4. Word embeddings using spaCy
 - Generating word embeddings is easy using spaCy's pre-trained models. As usual, we load the spacy model and create the doc object for our string. Note that it is advisable to load larger spacy models while working with word vectors. This is because the en_core_web_sm model does not technically ship with word vectors but context specific tensors, which tend to give relatively poorer results. We generate word vectors for each word by looping through the tokens and accessing the vector attribute. The truncated output is as shown.

5. Word similarities
 - We can compute how similar two words are to each other by using the similarity method of a spacy token. Let's say we want to compute how similar happy, joyous and sad are to each other. We define a doc containing the three words.
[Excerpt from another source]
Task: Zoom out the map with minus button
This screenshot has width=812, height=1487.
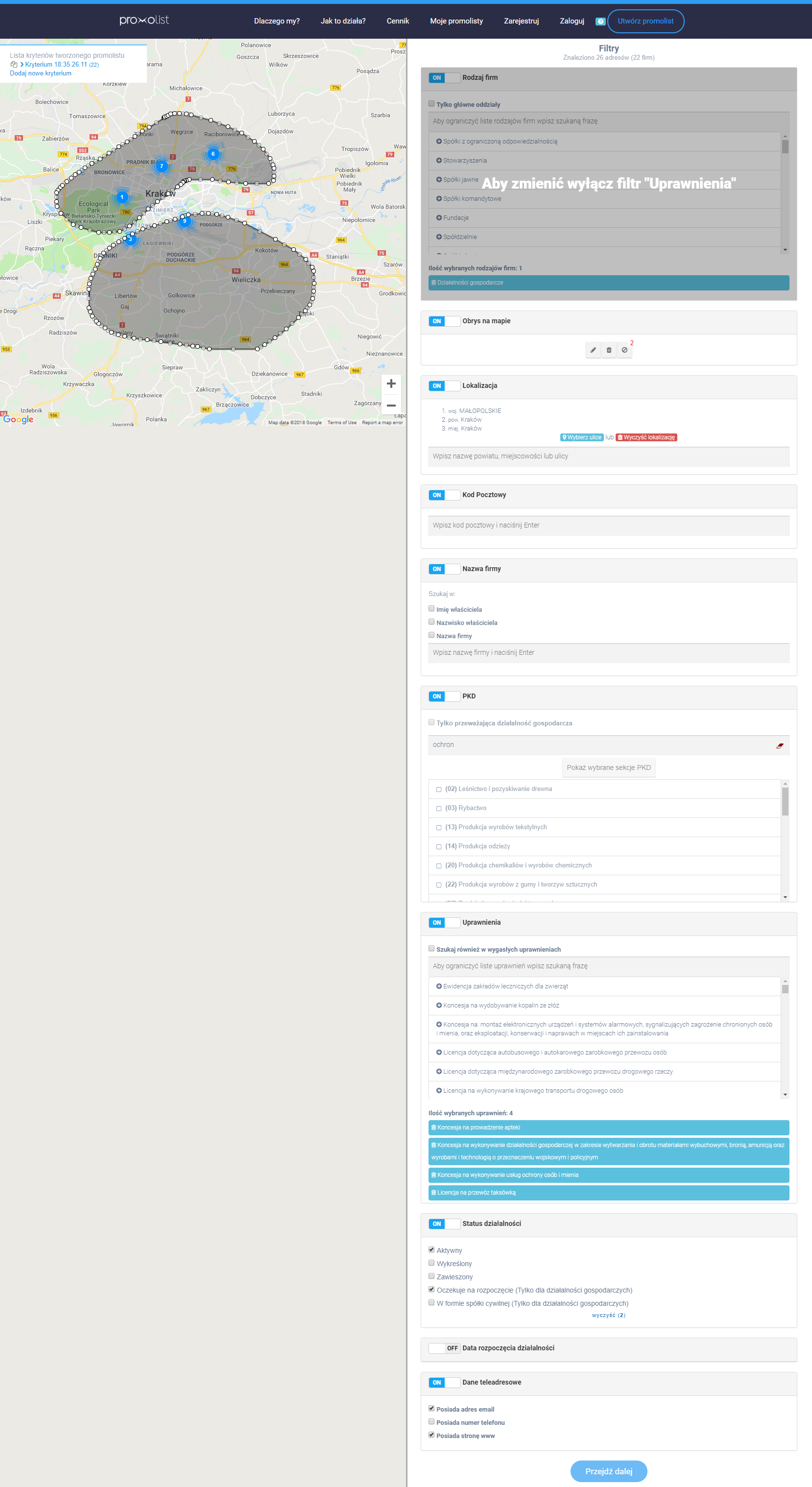Action: (x=391, y=405)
We then use a nested loop to calculate the similarity scores between each pair of words. As expected, happy and joyous are more similar to each other than they are to sad.

6. Document similarities
 - Spacy also allows us to directly compute the similarity between two documents by using the average of the word vectors of all the words in a particular document. Let's consider the three sentences from before. We create doc objects for the sentences. Like spacy tokens, docs also have a similarity method. Therefore, we can compute the similarity between two docs as follows. As expected, I am happy is more similar to I am joyous than it is to I am sad. Note that the similarity scores are high in both cases because all sentences share 2 out of their three words, I and am.
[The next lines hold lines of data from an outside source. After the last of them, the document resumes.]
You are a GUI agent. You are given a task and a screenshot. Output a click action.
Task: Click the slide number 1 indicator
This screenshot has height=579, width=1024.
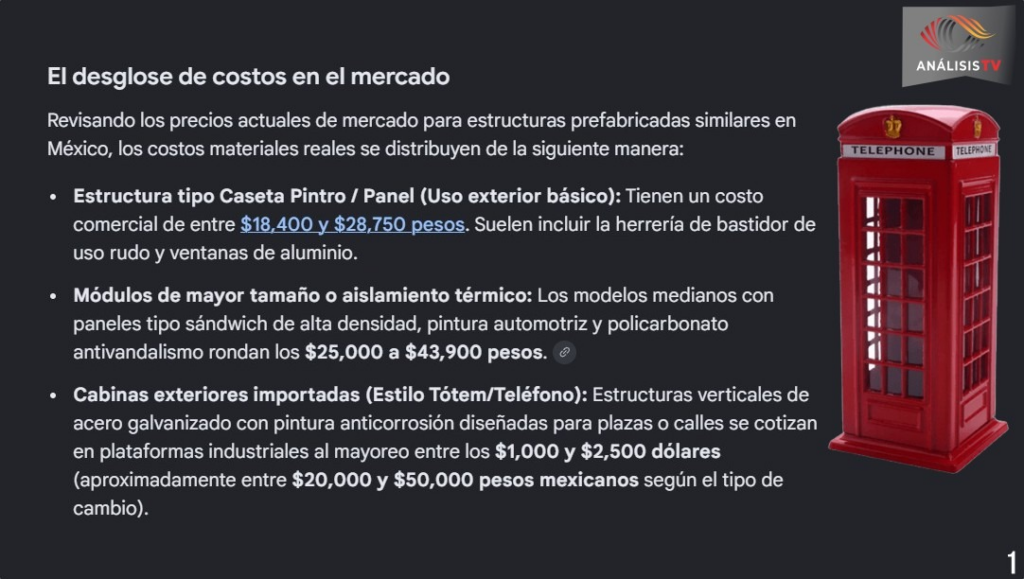click(1012, 562)
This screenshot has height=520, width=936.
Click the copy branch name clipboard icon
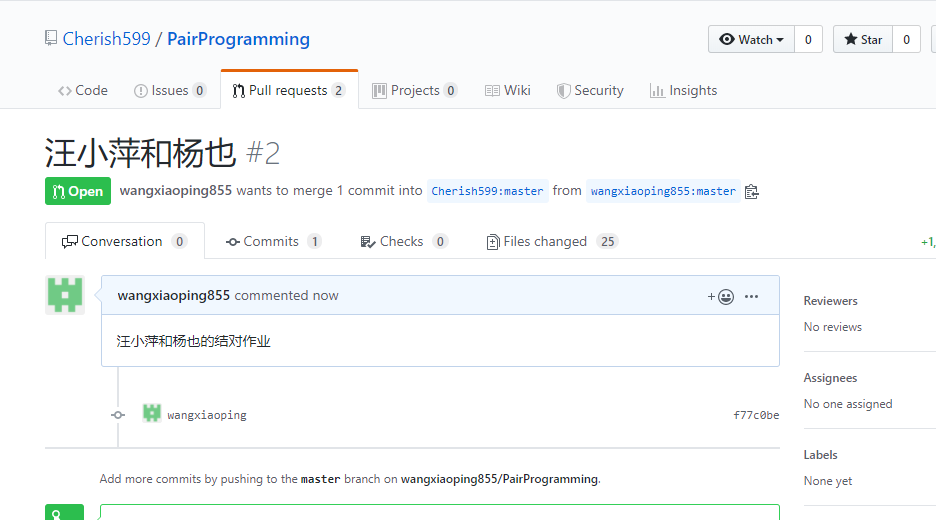(752, 191)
## Word embeddings using spaCy

In [None]:
import spacy

# load model and create Doc object
nlp = spacy.load('en_core_web_lg')
doc = nlp('I am happy')

# generate word vectors for each token
for token in doc:
    print(token.vector)


## Word similarities
- generate the pairwise similarity scores of all the words in a sentence.

In [None]:
doc = nlp("happy joyous sad")
for token1 in doc:
    for token2 in doc:
        print(token1.text, token2.text, toke1.similarity(token2))

In [None]:
# the sentence is available as: sent

# Create the doc object
doc = nlp(sent)

# Compute pairwise similarity scores
for token1 in doc:
  for token2 in doc:
    print(token1.text, token2.text, token1.similarity(token2))
'''
    I I 1.0
    I like 0.023032807
    I apples 0.10175116
    I and 0.047492094
    I oranges 0.10894456
    like I 0.023032807
    like like 1.0
    like apples 0.015370452
    like and 0.189293
    like oranges 0.021943133
    apples I 0.10175116
    apples like 0.015370452
    apples apples 1.0
    apples and -0.17736834
    apples oranges 0.6315578
    and I 0.047492094
    and like 0.189293
    and apples -0.17736834
    and and 1.0
    and oranges 0.018627528
    oranges I 0.10894456
    oranges like 0.021943133
    oranges apples 0.6315578
    oranges and 0.018627528
    oranges oranges 1.0
'''

## Document similarities
- using the avg of word vectors of all the words in a document

In [None]:
# generate doc objects
sent1 = nlp('I am happy')
sent2 = nlp('I am sad')
sent3 = nlp('I am joyous')

# compute similarity between sent1 and sent2
sent1.similarity(sent2)

# compute similarity between sent1 and sent3
sent1.similarity(sent3)

# note if the sentence/document is similar, the scores will both be high.
# in the example above, all 3 sentences start with 'I am'

### Computing similarity of Pink Floyd songs
you have been given lyrics of three songs by the British band Pink Floyd, namely 'High Hopes', 'Hey You' and 'Mother'. The lyrics to these songs are available as hopes, hey and mother respectively.

Your task is to compute the pairwise similarity between mother and hopes, and mother and hey.

In [None]:
# Create Doc objects
mother_doc = nlp(mother)
hopes_doc = nlp(hopes)
hey_doc = nlp(hey)

# Print similarity between mother and hopes
print(mother_doc.similarity(hopes_doc))

# Print similarity between mother and hey
print(mother_doc.similarity(hey_doc))

# 0.6006234924640204
# 0.9135920924498578

Notice that 'Mother' and 'Hey You' have a similarity score of 0.9 whereas 'Mother' and 'High Hopes' has a score of only 0.6. This is probably because 'Mother' and 'Hey You' were both songs from the same album 'The Wall' and were penned by Roger Waters. On the other hand, 'High Hopes' was a part of the album 'Division Bell' with lyrics by David Gilmour and his wife, Penny Samson.